The Formula Explained
The core equation is $$\text{Cast On} = \operatorname{round}(C \times g \times (1 - e))$$ where \(C\) is foot circumference in inches, \(g\) is gauge in stitches per inch, and \(e\) is the ease as a decimal. Multiplying circumference by gauge gives the stitches needed to exactly match your foot; multiplying by \((1 - e)\) shrinks that target so the finished sock stretches snugly over your foot.
Worked Example
Suppose your foot circumference is 9 inches, your gauge is 8 stitches per inch, and you want 10% negative ease. The ease factor is \(1 - 0.10 = 0.9\). $$\text{Cast On} = \operatorname{round}(9 \times 8 \times 0.9) = \operatorname{round}(64.8) = 65 \text{ stitches}$$ Rounded to the nearest multiple of 4, that's 64 stitches — a tidy number for a 2×2 rib and an even heel flap.
FAQ
How much negative ease should I use? Most sock patterns use 10% negative ease. For very stretchy ribbed socks you can go up to 15%; for loose comfort socks use 5% or 0%.

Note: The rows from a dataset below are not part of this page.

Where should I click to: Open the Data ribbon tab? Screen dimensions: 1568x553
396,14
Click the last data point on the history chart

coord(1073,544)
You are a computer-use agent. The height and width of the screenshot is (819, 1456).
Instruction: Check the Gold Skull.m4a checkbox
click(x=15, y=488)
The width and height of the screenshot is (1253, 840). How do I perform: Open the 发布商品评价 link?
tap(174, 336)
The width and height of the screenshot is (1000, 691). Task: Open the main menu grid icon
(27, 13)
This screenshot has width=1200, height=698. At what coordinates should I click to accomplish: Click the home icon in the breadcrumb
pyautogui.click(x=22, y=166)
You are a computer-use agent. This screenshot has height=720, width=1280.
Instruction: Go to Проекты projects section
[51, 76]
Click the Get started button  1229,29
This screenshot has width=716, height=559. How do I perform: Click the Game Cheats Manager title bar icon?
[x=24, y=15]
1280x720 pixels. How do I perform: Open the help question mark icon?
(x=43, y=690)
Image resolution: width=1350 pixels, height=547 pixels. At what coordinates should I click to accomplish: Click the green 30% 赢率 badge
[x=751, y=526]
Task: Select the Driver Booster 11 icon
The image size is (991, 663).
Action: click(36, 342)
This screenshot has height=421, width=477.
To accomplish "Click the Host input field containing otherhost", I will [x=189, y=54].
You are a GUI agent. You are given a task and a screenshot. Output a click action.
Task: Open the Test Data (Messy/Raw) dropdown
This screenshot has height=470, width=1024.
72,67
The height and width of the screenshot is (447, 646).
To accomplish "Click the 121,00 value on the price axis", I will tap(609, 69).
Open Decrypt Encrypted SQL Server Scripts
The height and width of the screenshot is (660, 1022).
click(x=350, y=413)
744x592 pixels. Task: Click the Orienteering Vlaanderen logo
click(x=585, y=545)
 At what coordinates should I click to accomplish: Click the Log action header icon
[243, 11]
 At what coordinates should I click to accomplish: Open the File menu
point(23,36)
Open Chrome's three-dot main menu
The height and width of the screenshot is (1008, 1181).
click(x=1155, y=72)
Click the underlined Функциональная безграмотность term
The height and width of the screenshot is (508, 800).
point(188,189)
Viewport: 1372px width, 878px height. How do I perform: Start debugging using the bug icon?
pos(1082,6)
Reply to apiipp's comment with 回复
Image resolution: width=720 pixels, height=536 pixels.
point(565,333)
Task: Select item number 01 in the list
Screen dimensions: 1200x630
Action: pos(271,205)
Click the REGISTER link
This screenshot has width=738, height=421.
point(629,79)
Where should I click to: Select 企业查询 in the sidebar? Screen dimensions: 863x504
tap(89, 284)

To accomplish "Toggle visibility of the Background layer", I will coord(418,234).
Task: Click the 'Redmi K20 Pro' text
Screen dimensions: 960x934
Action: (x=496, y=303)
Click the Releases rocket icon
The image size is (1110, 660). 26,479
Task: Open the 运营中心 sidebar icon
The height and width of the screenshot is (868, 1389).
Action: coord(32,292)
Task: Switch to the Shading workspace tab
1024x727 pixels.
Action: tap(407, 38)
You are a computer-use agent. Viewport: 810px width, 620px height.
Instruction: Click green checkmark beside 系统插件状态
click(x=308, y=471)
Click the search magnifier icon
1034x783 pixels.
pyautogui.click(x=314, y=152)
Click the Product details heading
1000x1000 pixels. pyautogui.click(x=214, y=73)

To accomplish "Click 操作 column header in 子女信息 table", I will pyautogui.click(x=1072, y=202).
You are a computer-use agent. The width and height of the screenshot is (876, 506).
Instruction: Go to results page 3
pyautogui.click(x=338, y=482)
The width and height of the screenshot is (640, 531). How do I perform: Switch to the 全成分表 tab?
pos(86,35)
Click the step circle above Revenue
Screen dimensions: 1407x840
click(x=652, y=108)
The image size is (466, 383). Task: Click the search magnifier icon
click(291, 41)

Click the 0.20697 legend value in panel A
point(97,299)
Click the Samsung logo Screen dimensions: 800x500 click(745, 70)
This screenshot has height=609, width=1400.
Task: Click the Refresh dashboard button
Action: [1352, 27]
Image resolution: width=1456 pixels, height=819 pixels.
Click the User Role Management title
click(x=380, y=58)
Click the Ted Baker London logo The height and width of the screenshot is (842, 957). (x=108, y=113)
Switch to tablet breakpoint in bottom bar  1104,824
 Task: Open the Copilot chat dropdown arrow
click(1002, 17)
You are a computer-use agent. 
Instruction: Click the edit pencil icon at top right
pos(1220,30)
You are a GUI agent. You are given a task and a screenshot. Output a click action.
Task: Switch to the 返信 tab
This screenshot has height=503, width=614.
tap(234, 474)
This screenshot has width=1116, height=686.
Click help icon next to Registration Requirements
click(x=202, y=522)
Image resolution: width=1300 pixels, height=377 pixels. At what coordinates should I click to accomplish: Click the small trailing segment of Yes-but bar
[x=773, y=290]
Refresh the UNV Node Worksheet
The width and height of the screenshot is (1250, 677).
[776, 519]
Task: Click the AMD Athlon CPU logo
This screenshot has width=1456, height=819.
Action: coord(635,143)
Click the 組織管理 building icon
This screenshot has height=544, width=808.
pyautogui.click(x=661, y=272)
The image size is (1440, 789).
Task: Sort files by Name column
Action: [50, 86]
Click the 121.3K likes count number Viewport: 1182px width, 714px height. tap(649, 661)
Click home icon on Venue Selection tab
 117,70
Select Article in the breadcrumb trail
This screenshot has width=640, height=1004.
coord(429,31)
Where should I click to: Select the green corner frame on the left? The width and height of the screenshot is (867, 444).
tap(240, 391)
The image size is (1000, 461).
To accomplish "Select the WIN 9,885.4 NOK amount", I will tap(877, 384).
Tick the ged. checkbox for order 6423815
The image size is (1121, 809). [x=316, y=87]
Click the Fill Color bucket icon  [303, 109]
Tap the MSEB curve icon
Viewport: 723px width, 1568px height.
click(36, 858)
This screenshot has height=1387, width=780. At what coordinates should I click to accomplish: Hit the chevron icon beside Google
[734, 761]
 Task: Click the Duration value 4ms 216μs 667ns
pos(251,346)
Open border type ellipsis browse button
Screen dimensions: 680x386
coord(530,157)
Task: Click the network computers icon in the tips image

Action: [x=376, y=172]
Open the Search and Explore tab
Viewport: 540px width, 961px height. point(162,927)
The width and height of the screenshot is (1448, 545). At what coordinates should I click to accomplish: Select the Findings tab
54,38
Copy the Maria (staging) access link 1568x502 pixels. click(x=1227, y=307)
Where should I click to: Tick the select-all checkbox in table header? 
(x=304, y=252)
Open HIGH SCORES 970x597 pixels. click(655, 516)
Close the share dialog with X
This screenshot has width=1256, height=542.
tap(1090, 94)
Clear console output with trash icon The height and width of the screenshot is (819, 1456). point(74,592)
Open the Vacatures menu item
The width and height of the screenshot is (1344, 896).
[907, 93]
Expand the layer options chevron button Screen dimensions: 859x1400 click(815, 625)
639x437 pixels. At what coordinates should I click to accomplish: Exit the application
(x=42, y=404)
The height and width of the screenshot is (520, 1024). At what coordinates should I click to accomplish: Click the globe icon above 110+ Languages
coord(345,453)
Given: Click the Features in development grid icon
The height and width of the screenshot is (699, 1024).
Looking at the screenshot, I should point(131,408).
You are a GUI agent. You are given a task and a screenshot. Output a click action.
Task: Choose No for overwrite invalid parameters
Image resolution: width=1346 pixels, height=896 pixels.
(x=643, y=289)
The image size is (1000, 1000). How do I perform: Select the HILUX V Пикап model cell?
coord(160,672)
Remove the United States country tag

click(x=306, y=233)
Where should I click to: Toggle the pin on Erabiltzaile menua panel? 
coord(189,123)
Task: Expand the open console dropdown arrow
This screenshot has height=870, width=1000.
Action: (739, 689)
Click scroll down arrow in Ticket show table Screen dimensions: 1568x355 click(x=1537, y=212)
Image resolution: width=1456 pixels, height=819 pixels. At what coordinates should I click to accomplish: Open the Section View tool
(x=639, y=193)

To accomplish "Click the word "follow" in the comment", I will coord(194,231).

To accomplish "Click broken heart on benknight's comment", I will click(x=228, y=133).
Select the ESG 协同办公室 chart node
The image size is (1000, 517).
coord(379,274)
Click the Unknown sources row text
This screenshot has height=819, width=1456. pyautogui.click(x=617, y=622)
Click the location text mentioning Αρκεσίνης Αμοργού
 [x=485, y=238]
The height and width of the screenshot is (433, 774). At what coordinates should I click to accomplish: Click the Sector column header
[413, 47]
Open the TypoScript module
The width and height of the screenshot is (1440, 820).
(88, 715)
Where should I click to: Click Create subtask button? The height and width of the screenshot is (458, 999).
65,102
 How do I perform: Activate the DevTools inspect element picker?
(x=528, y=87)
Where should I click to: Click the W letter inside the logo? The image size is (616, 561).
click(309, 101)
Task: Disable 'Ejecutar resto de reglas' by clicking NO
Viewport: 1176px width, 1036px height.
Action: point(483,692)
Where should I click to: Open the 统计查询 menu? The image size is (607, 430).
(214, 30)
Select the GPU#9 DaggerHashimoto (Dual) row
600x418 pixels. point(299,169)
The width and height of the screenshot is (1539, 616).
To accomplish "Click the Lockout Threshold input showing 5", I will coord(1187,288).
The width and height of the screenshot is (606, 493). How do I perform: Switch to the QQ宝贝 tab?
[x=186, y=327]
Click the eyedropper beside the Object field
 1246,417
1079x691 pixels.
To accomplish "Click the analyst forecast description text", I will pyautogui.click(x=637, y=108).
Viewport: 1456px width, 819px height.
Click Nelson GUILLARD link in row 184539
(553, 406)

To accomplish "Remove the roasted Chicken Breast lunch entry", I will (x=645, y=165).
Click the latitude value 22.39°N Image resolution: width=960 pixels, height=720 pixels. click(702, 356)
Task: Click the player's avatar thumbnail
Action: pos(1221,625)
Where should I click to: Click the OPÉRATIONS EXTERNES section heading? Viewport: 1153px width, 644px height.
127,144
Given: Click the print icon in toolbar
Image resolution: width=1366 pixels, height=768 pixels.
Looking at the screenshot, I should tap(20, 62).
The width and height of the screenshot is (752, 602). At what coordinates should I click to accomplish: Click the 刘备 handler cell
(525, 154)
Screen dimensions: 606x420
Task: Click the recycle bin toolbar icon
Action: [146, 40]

Why round to a multiple of 4? Sock stitches are usually divided evenly between the instep and sole, and ribbing repeats like k2/p2 need a multiple of 4. Rounding keeps your pattern symmetric.
Does gauge really matter that much? Yes — gauge is the biggest factor in fit. Always swatch in the round if you can, because many knitters get a different gauge knitting in the round versus flat.